TaraWatch is calling on the public, around the world, to make submissions to an advisory group that has been set up by the Irish Minister for the Environment, Heritage and Local Government, to review the current list of potential UNESCO World Heritage Sites in Ireland, known as the Tentative List (of potential nominees as World Heritage Sites).
The Irish Government is currently building the M3 motorway through the heart of the archaeological complex associated with the Hill of Tara, in County Meath, at the same time that it is proposing to nominate Tara to Ireland’s Tentative List. We are asking members of the public to sign our petition and to make submissions, before Friday, January 30th, 2009.
Email your submission to email@example.com
Our position is that:
– The Hill of Tara complex qualifies for World Heritage status as a natural and cultural landscape of outstanding universal value, due to its unique cultural significance, and the extent of the surviving remains. Tara covers a much larger area than that the 100 acres of State-owned land on the summit of the Hill, which currently delimits the ‘national monument’. The M3 passes through the middle of the area to be protected.
– The entire Tara archaeological complex and cultural/natural landscape should be declared a World Heritage site. Expert bodies such as the World Monuments Fund, the Heritage Council, have recognised Tara consists of the entire Hill of Tara along with the Tara / Skryne valley, as well as the defensive forts that encircle the hill, including national monuments such as the defensive forts of Rath Lugh (to the east), Rath Miles (to the north) and Ringlestown Rath (to the west), and have called for the re-routing of the M3.
-The M3 motorway, due to open in 2010, should be re-routed outside of the Tara complex, before the site is given UNESCO World Heritage Protection. It would be a breach of the World Heritage Convention for UNESCO to inscribe the site, with the M3 passing through it. This is confirmed by the fact that Tara was placed on the World Monuments Fund, 2008-2010 List of 100 Most Endangered Sites
For more information please visit http://www.tarawatch.org/?p=780
Background on why Tara is so special.
The Hill of Tara (Irish Teamhair na Rí, “Hill of the Kings”), located near the River Boyne, is an archaeological complex that runs between Navan and Dunshaughlin in County Meath, Leinster, Ireland. It contains a number of ancient monuments, and, according to tradition, was the seat of Árd Rí na hÉireann, or the High King of Ireland. Current scholarship based on the research conducted by the Discovery Programme, indicates that Tara was not a true seat of Kingship, but a sacral site associated with Indo-European Kingship rituals.
In Irish mythology it is said to be the sacred place of the Gods and a door way to other worlds. From atop Tara one can see half of the counties in Ireland and other sacred sites like Newgrange and further north the Hill of Slane where Saint Patrick lit his Pascal fire just prior to coming to Tara to confront the ancient pagan religions at their most powerful spot. There are many, many monuments and earthen structures on Tara dating as far back as 2500B.C. along with over 30 visible monuments and even more that have not been discovered.

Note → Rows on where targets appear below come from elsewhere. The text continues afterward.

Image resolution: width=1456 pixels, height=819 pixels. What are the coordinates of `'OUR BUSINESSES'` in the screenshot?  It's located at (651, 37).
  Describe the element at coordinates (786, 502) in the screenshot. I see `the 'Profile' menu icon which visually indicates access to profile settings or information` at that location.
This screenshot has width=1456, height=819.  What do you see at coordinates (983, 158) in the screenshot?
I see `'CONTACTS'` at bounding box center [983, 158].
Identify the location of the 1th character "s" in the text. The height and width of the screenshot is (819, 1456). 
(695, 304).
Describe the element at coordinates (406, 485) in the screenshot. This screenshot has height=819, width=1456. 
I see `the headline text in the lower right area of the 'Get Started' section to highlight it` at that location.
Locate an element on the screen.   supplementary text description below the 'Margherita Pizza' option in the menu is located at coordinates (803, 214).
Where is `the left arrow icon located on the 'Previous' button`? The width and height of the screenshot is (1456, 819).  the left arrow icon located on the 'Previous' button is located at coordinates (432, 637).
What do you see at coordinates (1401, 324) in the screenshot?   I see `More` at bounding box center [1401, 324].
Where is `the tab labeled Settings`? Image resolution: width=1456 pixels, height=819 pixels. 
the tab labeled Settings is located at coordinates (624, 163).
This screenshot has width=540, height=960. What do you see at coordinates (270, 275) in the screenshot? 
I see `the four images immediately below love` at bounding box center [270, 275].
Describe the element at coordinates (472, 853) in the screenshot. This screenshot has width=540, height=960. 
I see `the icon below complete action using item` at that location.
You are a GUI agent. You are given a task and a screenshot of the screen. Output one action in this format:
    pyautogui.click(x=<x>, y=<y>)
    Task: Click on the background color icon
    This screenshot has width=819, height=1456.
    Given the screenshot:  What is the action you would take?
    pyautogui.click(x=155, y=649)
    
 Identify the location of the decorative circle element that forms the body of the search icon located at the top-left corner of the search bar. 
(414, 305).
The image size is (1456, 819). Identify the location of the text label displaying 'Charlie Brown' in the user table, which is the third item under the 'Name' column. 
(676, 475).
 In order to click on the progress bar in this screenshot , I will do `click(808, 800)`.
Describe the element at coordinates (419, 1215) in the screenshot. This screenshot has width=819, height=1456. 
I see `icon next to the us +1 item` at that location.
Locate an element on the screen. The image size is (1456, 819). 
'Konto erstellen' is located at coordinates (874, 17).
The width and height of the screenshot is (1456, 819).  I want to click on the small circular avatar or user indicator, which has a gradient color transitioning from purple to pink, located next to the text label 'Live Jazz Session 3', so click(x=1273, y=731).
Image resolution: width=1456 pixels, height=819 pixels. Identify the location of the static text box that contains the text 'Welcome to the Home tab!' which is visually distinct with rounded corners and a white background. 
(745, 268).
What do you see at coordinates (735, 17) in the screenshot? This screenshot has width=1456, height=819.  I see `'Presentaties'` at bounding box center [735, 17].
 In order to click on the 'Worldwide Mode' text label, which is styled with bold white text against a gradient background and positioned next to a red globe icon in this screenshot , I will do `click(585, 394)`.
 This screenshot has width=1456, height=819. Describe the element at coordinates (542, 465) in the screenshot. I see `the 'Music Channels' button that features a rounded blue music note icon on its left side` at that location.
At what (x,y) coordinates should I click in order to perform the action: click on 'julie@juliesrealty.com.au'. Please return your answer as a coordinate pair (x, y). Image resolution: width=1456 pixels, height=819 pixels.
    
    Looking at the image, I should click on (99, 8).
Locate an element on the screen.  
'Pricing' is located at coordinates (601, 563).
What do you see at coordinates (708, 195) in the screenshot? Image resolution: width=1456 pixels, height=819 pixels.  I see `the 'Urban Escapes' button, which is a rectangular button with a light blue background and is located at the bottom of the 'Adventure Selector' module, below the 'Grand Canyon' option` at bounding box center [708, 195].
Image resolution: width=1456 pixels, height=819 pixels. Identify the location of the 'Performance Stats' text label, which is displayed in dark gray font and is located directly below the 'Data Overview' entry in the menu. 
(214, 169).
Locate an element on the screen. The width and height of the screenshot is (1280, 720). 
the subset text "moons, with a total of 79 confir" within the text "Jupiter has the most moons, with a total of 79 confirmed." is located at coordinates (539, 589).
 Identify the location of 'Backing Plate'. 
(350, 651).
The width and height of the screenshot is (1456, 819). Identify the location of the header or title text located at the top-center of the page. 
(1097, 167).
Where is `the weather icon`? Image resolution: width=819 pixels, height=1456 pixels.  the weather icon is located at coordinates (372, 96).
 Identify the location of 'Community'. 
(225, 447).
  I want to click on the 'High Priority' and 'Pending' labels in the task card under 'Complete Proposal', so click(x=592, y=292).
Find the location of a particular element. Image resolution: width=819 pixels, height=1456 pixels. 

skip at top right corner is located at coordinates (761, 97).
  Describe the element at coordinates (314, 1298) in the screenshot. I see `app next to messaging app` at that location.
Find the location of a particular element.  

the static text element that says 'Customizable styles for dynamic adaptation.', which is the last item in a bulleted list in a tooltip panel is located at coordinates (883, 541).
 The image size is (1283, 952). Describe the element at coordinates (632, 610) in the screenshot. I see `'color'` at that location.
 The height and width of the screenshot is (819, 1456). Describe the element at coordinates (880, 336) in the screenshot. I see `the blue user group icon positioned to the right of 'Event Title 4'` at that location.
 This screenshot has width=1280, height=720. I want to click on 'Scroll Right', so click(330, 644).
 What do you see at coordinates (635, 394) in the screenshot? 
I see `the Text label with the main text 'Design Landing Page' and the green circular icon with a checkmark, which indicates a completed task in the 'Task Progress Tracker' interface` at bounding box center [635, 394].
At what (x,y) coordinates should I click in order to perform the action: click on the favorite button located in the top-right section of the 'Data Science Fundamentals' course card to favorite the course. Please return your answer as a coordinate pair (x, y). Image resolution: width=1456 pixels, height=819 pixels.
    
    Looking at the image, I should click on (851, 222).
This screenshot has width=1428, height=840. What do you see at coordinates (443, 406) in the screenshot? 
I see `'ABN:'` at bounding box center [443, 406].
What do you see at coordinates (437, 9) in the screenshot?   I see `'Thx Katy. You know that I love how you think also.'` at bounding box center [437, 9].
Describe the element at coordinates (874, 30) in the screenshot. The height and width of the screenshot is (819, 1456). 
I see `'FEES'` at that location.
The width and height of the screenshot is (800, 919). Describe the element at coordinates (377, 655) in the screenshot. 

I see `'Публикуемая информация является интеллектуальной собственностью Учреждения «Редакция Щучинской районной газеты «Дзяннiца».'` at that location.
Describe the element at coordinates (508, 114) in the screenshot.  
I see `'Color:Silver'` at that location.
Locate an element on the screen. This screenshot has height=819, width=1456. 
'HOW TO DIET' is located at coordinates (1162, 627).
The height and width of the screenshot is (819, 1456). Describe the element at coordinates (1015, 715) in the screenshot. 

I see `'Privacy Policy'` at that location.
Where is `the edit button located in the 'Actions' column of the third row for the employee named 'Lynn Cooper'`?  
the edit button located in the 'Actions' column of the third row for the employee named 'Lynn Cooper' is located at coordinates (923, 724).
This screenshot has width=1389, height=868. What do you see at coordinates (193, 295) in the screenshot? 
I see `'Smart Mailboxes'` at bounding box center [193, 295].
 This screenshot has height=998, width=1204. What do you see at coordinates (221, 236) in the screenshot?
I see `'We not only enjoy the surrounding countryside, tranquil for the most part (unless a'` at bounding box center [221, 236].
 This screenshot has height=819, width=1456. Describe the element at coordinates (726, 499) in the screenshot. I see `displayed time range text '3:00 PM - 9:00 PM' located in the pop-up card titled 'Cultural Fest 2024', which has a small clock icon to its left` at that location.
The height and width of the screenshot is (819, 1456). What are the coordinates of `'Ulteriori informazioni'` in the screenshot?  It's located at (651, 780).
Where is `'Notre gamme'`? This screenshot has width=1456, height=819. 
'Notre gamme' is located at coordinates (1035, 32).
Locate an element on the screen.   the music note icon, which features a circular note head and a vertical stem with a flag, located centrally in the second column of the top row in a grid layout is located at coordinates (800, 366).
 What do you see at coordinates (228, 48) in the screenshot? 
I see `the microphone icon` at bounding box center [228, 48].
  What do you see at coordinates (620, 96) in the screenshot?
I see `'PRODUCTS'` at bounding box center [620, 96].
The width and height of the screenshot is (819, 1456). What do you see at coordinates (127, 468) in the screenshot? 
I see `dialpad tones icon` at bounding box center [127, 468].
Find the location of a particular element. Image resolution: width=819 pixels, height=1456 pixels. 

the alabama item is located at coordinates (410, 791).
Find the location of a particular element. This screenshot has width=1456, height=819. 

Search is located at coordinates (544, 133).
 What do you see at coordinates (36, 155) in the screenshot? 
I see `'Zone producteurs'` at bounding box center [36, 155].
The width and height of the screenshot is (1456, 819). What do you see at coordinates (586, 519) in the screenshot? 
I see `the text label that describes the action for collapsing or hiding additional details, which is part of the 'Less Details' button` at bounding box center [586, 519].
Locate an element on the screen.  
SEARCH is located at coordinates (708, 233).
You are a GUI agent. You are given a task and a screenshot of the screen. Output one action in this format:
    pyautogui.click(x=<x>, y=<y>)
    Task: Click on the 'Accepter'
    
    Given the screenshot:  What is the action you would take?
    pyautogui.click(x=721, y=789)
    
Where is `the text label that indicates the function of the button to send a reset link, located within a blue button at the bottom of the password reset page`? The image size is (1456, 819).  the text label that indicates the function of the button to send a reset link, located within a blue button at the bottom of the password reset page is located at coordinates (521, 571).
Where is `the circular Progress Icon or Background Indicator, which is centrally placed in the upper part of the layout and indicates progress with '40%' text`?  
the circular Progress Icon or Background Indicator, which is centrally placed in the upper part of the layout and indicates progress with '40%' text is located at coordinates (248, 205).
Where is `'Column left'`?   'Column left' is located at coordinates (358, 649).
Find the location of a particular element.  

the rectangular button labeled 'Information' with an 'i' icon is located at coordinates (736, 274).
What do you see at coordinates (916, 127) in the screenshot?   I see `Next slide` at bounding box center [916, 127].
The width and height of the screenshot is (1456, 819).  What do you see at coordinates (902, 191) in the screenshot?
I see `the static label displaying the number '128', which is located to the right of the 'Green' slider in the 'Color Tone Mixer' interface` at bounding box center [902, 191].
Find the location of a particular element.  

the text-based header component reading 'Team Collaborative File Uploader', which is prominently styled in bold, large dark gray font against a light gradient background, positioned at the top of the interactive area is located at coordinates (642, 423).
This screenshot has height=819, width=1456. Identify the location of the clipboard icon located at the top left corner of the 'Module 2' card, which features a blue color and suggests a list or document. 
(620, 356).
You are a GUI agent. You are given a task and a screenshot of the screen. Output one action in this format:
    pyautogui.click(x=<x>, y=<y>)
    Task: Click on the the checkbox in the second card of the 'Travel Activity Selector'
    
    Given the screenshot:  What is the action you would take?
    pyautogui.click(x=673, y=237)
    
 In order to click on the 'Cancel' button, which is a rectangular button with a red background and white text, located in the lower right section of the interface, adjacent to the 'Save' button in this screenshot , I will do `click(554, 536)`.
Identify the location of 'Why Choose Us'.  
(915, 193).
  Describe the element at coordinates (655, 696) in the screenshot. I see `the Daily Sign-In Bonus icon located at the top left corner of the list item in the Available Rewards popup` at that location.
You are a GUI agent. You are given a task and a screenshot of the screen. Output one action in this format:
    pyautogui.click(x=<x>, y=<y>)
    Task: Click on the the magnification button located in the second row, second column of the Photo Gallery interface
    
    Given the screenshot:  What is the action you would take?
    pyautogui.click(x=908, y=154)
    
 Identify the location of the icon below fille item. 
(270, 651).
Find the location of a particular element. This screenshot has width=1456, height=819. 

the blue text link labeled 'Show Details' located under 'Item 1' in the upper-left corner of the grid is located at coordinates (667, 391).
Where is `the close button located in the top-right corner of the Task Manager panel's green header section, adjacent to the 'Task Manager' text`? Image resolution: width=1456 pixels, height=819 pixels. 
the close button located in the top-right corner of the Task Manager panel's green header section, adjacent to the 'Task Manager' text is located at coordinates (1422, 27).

A grave was found near the hill that is supposedly that of King Lóegaire, who was said to be the last pagan king of Ireland. During the rebellion of 1798, United Irishmen formed a camp on the hill but were attacked and defeated by British troops on 26 May 1798 and the Lia Fáil was moved to mark the graves of the 400 rebels who died on the hill that day. In 1843, the Irish Member of Parliament Daniel O’Connell hosted a peaceful political demonstration on Hill of Tara in favour of repeal of the Act of Union which drew over 750,000 people, which indicates the enduring importance of the Hill of Tara.
It is also under attack to be ripped and torn in a most sacrilegious manner by those who have no respect for such things and are blinded by greed with tainted hearts filled will corruption. A privately funded toll road is planned to run right through the Tara Hill Valley desecrating the bones of our ancient ancestors and forever scaring the heart of Tara.
This road is needed to be sure, but an alternate route could easily be instigated around the valley saving Tara and protecting it for future generations. However, the National Road Authorities will have nothing to do with this alternate route and plan to go ahead with the original destructive route.